## What is required
Copy the material below word for word, line by line.

— begin —

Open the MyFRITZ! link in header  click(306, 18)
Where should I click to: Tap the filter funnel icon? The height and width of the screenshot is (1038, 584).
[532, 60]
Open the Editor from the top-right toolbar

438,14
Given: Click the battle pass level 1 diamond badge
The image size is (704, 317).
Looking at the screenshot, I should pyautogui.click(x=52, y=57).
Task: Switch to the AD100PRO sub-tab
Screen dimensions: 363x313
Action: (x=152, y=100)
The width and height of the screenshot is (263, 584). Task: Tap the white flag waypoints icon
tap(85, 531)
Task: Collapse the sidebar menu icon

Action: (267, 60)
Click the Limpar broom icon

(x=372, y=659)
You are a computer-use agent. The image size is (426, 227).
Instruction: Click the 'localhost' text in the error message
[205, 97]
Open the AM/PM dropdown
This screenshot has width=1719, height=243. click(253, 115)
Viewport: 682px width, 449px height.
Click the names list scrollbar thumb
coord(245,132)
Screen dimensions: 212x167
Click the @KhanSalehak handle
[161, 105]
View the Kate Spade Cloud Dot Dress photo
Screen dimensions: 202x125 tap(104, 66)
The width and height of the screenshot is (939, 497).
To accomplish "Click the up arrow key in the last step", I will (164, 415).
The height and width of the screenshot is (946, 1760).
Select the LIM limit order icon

— end —

## Response to this exercise
Open the MyFRITZ! link in header  click(306, 18)
Where should I click to: Tap the filter funnel icon? The height and width of the screenshot is (1038, 584).
[532, 60]
Open the Editor from the top-right toolbar

438,14
Given: Click the battle pass level 1 diamond badge
The image size is (704, 317).
Looking at the screenshot, I should pyautogui.click(x=52, y=57).
Task: Switch to the AD100PRO sub-tab
Screen dimensions: 363x313
Action: (x=152, y=100)
The width and height of the screenshot is (263, 584). Task: Tap the white flag waypoints icon
tap(85, 531)
Task: Collapse the sidebar menu icon

Action: (267, 60)
Click the Limpar broom icon

(x=372, y=659)
You are a computer-use agent. The image size is (426, 227).
Instruction: Click the 'localhost' text in the error message
[205, 97]
Open the AM/PM dropdown
This screenshot has width=1719, height=243. click(253, 115)
Viewport: 682px width, 449px height.
Click the names list scrollbar thumb
coord(245,132)
Screen dimensions: 212x167
Click the @KhanSalehak handle
[161, 105]
View the Kate Spade Cloud Dot Dress photo
Screen dimensions: 202x125 tap(104, 66)
The width and height of the screenshot is (939, 497).
To accomplish "Click the up arrow key in the last step", I will (164, 415).
The height and width of the screenshot is (946, 1760).
Select the LIM limit order icon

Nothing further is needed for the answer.